Summary

On Tuesday, June 28 2022 a scheduled upgrade for Umbraco-ID, the authentication service on Umbraco Cloud, was rolled out. This, unfortunately, resulted in sporadic instances where customers were unable to access the backoffice on Umbraco Cloud.

The affected component was a central internal API that orchestrates procedures between Umbraco ID and Azure B2C. In the two-week period between the beginning of the incident and the resolving the incident, we counted 12 outages ranging from 4 minutes to a maximum of 20 minutes.

We apologize for the inconvenience that this has caused our customers, and assure you that we have taken steps to address this specific issue and are working on initiatives to ensure that this type of issue will not happen again.

‌

Root Cause Analysis

In preparation for the upcoming regional hosting options for Umbraco Cloud, an update was rolled out to Umbraco ID including updates to the underlying infrastructure and a series of DNS changes.

After the release, a series of post-deployment tests were completed successfully.

The Umbraco Cloud support team reported an increase in tickets raised, specifically concerning backoffice authentication (login).

At the same time, we saw the execution count (requests processed)on Umbraco Id would drop to 0 and a couple of minutes later would recover, and start processing requests as normal. The Umbraco Cloud status page was updated to notify our customers that there was an issue regarding authentication.

Though we have a lot of telemetry on the Cloud services, we were unable to identify the cause of the issue and we contacted our partners at Microsoft to help mitigate the problem. We Investigated the following issues with support professionals at Microsoft to help identify the problems

CPU/Memory utilization
SNAT Port Exhaustion

While the investigation was ongoing we replaced the infrastructure on which Umbraco Id was running and started to see immediate positive ingestion of traffic. Together with support professionals at Microsoft, we decided to lower the severity of the support case to reflect that there were no longer any business-critical components affected.

Late on Thursday, July 7, the issue reappeared and this time we responded immediately by reaching out to Microsoft. The intermittent nature of the issue still made it hard to predict the exact cause but we started by investigating further:

Throttling of external 3rd party dependencies Azure AD and slow dependencies to internal services.
CPU/Memory utilization: Though there were no signs of resource starvation we increased the size of the infrastructure on which the component was running on. We added additional fallback resources to cover scenarios where our primary services would fail.

‌

Our underlying component that handles all communication between UmbracoId and Azure AD is an Azure Function. We see an average of 200 to 300 requests per minute and up to 2000 requests per minute at peak times. When the resource detects that functions are executing slowly, it will auto-heal and recycle the application which is what we see in the figure above. What we saw was that corresponded well with the timing of the incidents.

‌

So why did the response time slowly deteriorate?
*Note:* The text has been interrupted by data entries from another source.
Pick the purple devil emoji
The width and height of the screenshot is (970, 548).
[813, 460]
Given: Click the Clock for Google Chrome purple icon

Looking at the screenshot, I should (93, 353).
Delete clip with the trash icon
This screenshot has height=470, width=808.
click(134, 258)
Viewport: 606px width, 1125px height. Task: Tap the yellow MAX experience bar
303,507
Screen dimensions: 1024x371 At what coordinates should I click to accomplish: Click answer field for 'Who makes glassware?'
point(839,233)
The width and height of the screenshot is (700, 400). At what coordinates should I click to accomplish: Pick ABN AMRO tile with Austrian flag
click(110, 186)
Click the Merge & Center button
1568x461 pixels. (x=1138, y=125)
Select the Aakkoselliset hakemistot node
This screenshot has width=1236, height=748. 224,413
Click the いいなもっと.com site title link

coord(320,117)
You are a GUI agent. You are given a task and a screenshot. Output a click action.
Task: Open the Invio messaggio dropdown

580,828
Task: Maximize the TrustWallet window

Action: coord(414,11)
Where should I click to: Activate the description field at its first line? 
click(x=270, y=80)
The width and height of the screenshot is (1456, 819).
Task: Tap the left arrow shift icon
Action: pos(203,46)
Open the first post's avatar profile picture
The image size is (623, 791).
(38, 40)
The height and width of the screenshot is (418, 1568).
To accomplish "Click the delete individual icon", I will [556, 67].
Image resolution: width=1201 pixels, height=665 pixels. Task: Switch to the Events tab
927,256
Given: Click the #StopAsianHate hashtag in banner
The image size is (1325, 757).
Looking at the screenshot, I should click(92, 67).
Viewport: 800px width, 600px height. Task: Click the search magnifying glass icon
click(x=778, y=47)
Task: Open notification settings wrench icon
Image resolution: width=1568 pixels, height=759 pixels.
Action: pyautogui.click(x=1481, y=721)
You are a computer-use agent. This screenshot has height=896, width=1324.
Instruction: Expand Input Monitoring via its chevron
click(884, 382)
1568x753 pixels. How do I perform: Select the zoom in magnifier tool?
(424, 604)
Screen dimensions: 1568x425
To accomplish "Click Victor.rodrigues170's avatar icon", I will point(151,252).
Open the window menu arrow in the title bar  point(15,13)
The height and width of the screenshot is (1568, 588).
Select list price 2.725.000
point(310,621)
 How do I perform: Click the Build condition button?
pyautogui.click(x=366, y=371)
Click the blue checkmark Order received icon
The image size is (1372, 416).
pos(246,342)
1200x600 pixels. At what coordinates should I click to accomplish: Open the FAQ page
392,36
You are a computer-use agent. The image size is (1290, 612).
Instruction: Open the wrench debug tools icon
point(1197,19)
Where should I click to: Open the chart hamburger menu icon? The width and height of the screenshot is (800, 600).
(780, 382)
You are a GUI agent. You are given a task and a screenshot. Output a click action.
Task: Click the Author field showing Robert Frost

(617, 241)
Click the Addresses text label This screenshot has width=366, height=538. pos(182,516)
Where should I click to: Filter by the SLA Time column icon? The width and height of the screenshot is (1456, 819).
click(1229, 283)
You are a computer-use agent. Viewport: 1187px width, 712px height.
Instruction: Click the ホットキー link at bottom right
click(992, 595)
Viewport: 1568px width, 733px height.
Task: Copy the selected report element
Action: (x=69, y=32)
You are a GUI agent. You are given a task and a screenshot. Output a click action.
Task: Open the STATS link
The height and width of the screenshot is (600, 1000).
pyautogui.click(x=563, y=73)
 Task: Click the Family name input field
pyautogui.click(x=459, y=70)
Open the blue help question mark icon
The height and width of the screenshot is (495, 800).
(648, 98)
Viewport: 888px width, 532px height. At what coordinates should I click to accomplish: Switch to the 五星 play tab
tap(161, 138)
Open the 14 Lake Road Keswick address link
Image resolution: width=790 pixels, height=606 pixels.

From here we did a memory allocation analysis and discovered that the memory cleanup (garbage collection) was running quite often and causing slow response times. That in turn triggered the auto-heal functionality and recycled the underlying App Service Plan. Additionally, we found that the default was set to 32-bit processing which would explain why the application was struggling. 32-bit processes can only access a limited amount of memory and provided that there was a lot of traffic, the garbage collector simply could not keep up with the memory restrictions.

Actions based on the root cause analysis

First and foremost we identified that the default processing architecture on Azure Functions was a limiting factor and have upped this to 64-Bit. Enabling this immediately allows for more efficient memory management, additionally, we have updated this across our services to ensure we do not encounter the same challenges.

To avoid similar issues in the future we are implementing policies for Azure Functions ensuring 64-Bit processing is the default going forward for any new infrastructure added to the platform.

To ensure that we always have resources available, we have increased the replication and fallback resources as a contingency should our primary compute unit fail.

If you have any questions related to the above please feel free to contact your partner manager, reach out through our support channels or the Umbraco Cloud issue tracker on GitHub: https://github.com/umbraco/Umbraco.Cloud.Issues/issues

Posted Jul 22, 2022 - 14:04 CEST

Resolved

This incident has been resolved.

Posted Jul 01, 2022 - 08:02 CEST

Update

For the last 15 hours, we have seen stable operations. We are continuing to actively monitor for any issues and we have partnered up with the Microsoft Support Engineering team, to figure out the root cause of these issues.

Posted Jun 30, 2022 - 11:46 CEST

Update

We have not seen any critical issues for the last 12 hours, but are getting reports from a subset of customers that they'd need to clear the browser cache and cookies. We are continually monitoring the ongoing issue.

Posted Jun 29, 2022 - 11:23 CEST

Monitoring

A critical bug in one of our main components was discovered and we successfully released a fix and seeing positive ingestion of traffic. We'll keep monitoring for regression.

Posted Jun 28, 2022 - 21:46 CEST

Identified

After the aforementioned fix, we are still experiencing a regression of services. We are in contact with our partners at Microsoft to help resolve the issue. Sorry for the inconvenience.

Posted Jun 28, 2022 - 14:10 CEST

Monitoring

A fix has been implemented and we are actively monitoring the result

Posted Jun 28, 2022 - 12:04 CEST

Identified

The issue has been identified and our engineering teams are working on a fix.

Posted Jun 28, 2022 - 11:54 CEST

Investigating

We are currently investigating an issue affecting a subset of customers who are unable to login into back-office using UmbracoID

Posted Jun 28, 2022 - 11:23 CEST

This incident affected: Umbraco Id.